Bill: I think that's exactly what Eric said - imprecision.
Eric: It's like a shadow or fuzzy area, or the density of the prostate is just slightly off, and they're like, "Let's put that in the notes to keep an eye on, but it might be benign if they targeted it." They just don't know. It's all guesswork on imagery. They didn't see it before, but they see it now, so they note it.
Gary: What's your PSA?
Chris: My PSA has been really steady around 4.0.
Eric: Perfect. Keep doing what you're doing.
Derek: I wanted to mention that I had lesions show up one year, and then the next year that lesion was gone, and then a new one showed up somewhere else. So they can come and go apparently.
Gary: We've had people who had Gleason scores, and then they went away because whatever was there was gone.
Unknown Participant: I was just going to add that my one and only lesion was a PIRADS 3, same thing - ill-defined border. Just because my PSA had jumped so much in a year, my urologist said we should do a biopsy, and that's what I did. Mine was PIRADS 3, same description - "ill-defined" and "equivocal."
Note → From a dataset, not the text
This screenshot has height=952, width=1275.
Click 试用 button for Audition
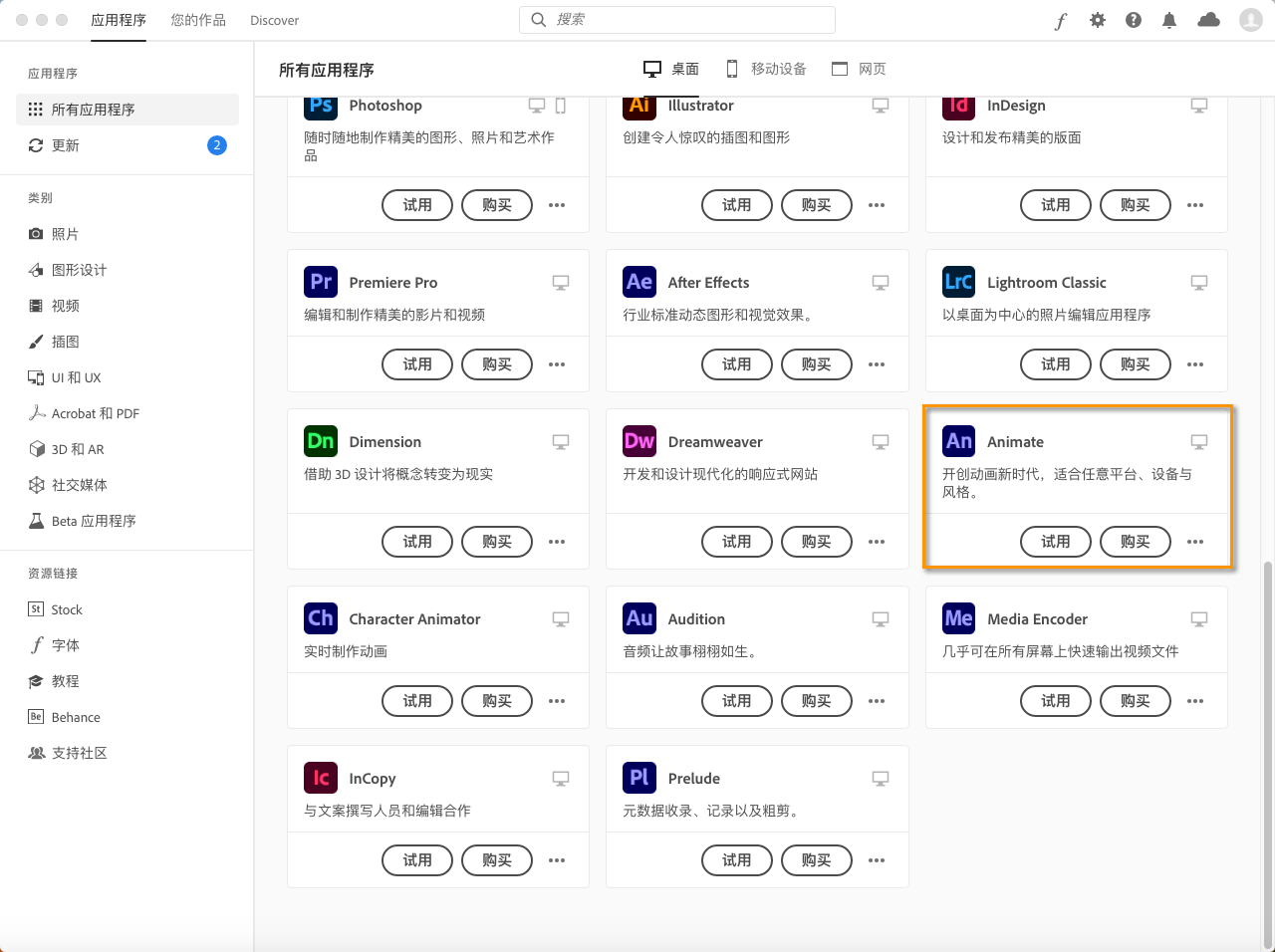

Eric: Chris, how long has it been since your last biopsy?
Chris: Three years. That was a random biopsy. They did my MRI after, which is interesting.
Eric: Do you feel like you need a biopsy?
Chris: I kind of feel like I waited three years, and just the fact that it was random, I'd love to see them target these areas and find out. If I'm still a 3+3, I probably wouldn't do another one for quite some time as long as the PSA stays low.
Derek: Have we ever talked about needle shedding during biopsies?
Eric: It's a possibility, but it's super low - less than 1%. It's hard to prove. Most doctors say it doesn't happen, but common sense or logic says otherwise. It's always a question of: do we want to poke the bear or not? But it's hard to prove, and statistically, it doesn't look like it's an issue.
Gary: Next is Jay.
Jay: I don't mean to cut in line, but I have to go if the group doesn't mind. I did see a UCLA urologic oncologist today, Dr. Siegel in Westwood, for a second opinion. I'm waiting for second analysis of the biopsy that Johns Hopkins is doing. My primary urologist was in private practice. I also turned in the Promise test, so I'm waiting for that. Today I mentioned the Decipher test, so Dr. Siegel is going to send out for that. His opinion was that I'm still a candidate for active surveillance. If I want to still look at radiation options, I can see Dr. Kishan, which has been recommended by Rick and Mark and several people, just to discuss it, but I'm not making any decisions yet.
Gary: What is your Gleason score and PSA?
Jay: 3+4, grade 2. One of the sizes was 7.8mm.
Gary: How much pattern 4 did you have? What percentage?
Jay: I don't have that right in front of me, and I'm not good at memorizing all that.
Gary: You're still waiting for a second opinion from Hopkins on your slides, correct?
Jay: Yes, sir.
Gary: That'll be critical in the decision-making process, to see if everybody's on the same page. What does the PSA number look like in the past year?
Jay: I made the mistake a lot of us do. In December, I had sex the day before testing, and it was 6.9, but then we tested again in March, and I was 4.2. We did the MRI prior to the biopsy in March.
Gary: If your PSA is down to 4.2, and the 3+4 is low volume that Hopkins agrees to, and you get the results of Decipher, you should be able to join us for a long time, I hope. You still have more information to get back, so be sure to join us every Wednesday and keep us posted. Wait till you get all the information, and then see where you're at, but I think you're right there with us unless something comes up in the second opinion of the slide.
Jay: Thank you. Great support from you guys. Really appreciate it. And my friend Derek supports me, too.
Gary: That's what it's all about. We're all on the same journey here.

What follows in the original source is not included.